(tye)Re: Why use <$fh> at all?

Benchmarking is a complex thing. See podmaster's node showing that <> version is much faster for him and that a simple change makes it faster still. More on this later. (Oh, and your code is badly broken.)

I stand by a previous statement of mine: I consider perl to be broken if it can't internally implement a faster version of "read a block-at-a-time and split into lines" than you can implement it by writing Perl code. After all, if it can't, we'd be better off replacing the <> implementation with some external module implemented purely in Perl (which could then be converted to C since it all ends up in C anyway, and then optimized, etc.).

But the fact is that Perl is broken. Perl went out of its way to make <> fast. It did so by doing some "interesting" tricks which meant that, in Perl, <> was sometimes faster than fgets() in C. The problem with this was that these tricks didn't work so well in all cases.

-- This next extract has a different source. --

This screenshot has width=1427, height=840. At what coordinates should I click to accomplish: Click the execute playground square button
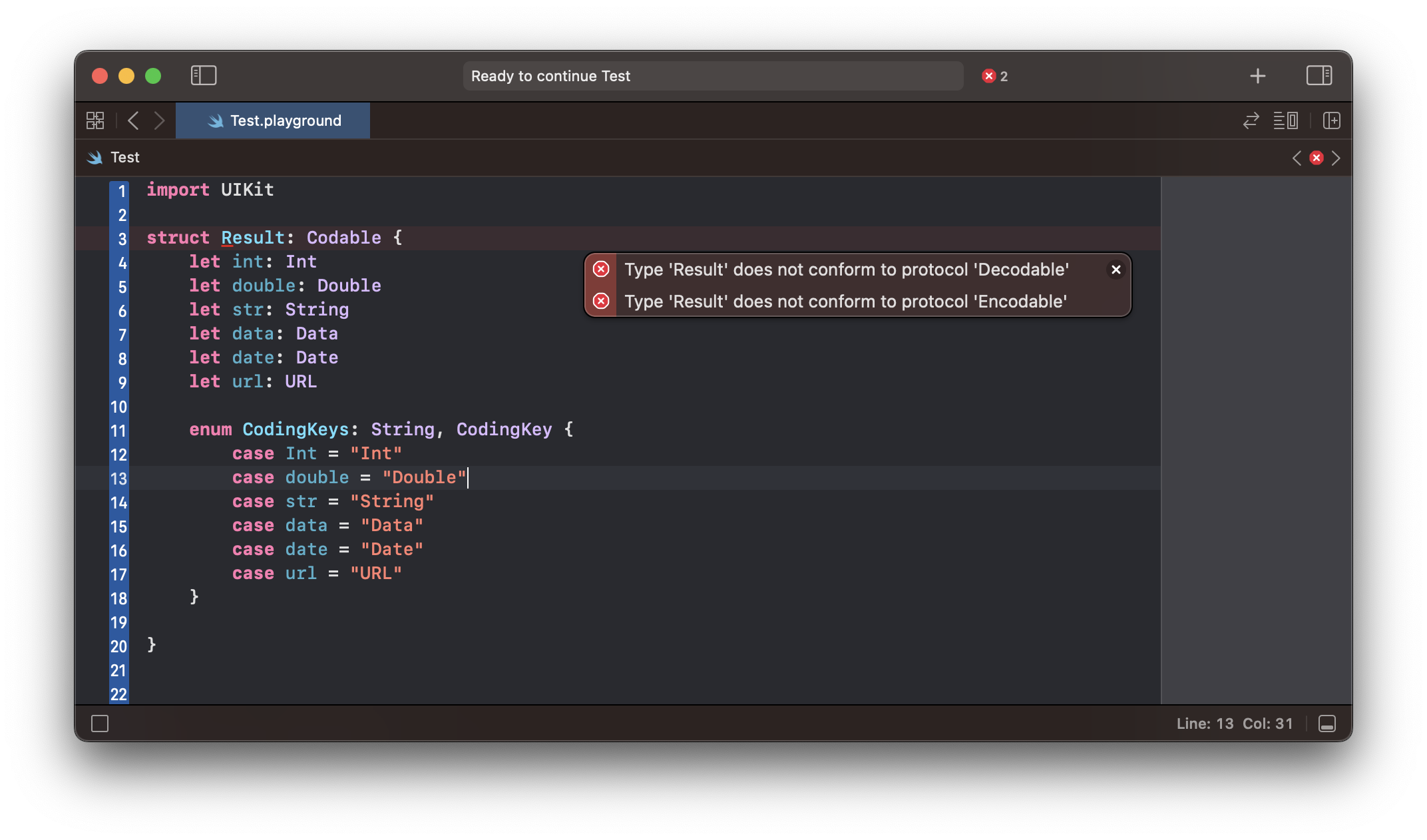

It is a bit like what was written in the original node. Now you've got some complex, hard-to-maintain code that is a bit faster than some very simple, portable code. When things change (like Linux or PerlIO), suddenly you end up with big, complex code that is also slow. This describes what happened to Perl and it also describes what some are trying to do to "fix" it.

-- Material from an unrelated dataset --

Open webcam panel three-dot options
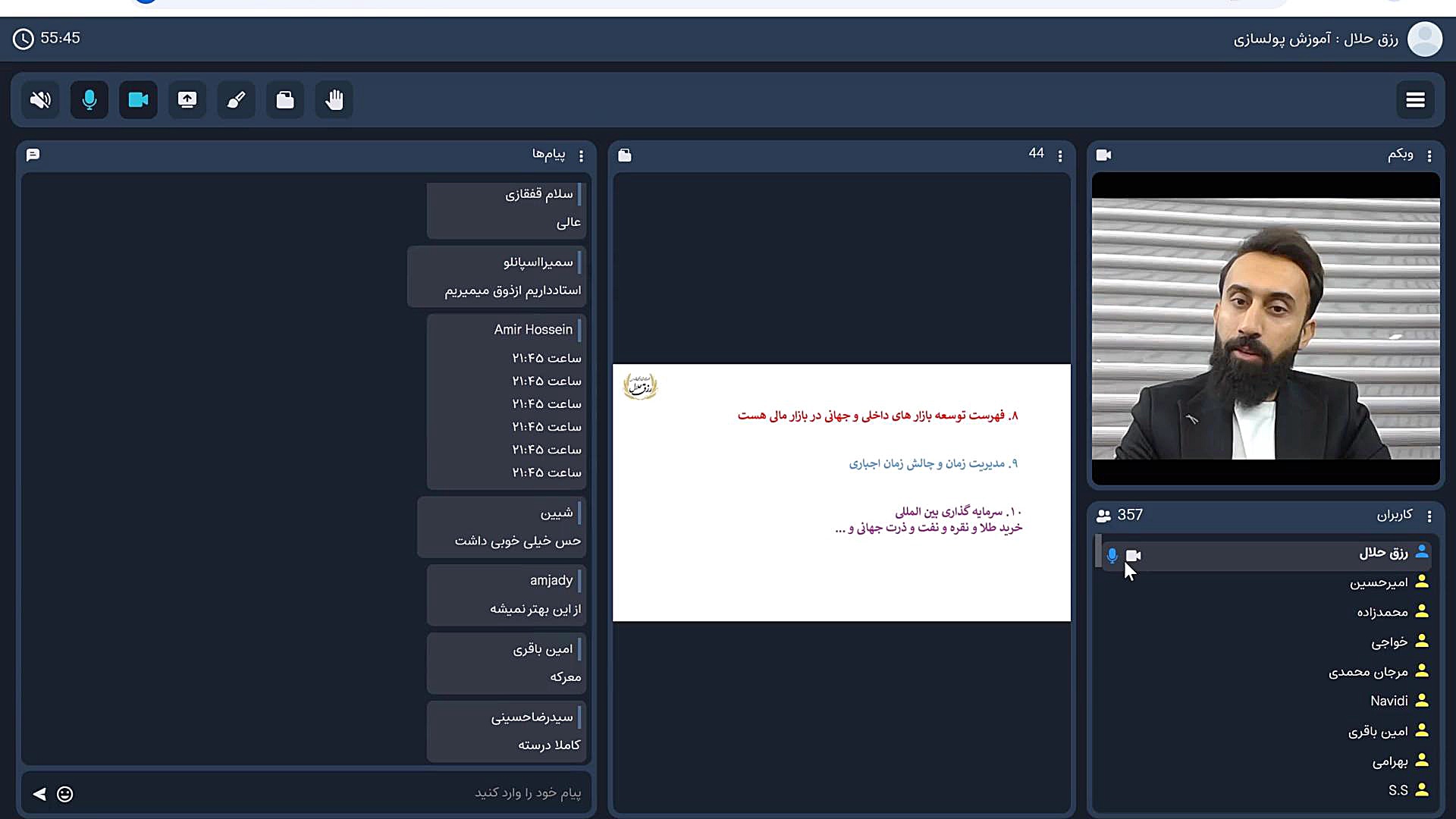Viewport: 1456px width, 819px height. (x=1429, y=155)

If you need lines from a file, then use <>. If that ends up being uncomfortably slow, then you might want to look into doing it a different way, like our opening example. But don't "optimize" before you need to.

And here are my results for the benchmarks. I noticed that you cheated by letting your big code use binmode (which means save the C libraries some translation work on some platforms) and which means that your replacement code doesn't even give the same results. So I fixed that (which, on my platform, makes about a 20% difference in speed).

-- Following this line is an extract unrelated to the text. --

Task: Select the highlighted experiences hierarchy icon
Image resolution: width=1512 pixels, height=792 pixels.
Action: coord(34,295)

Then I checked for other bugs in your code. And this is why you don't get so obsessed about speed! Great, you have code that you think is at lot faster but I've already found two bugs in it (make that 3, if there is no final newline). Put a lot more effort into getting the code correct and a lot less worry into how fast it runs.

So I rewrote your block-at-a-time code because I thought I saw some places where I could make it faster. (:

And this is when I found the fourth bug! And this was a big one, that completely invalidates the speed tests for the input file I was using.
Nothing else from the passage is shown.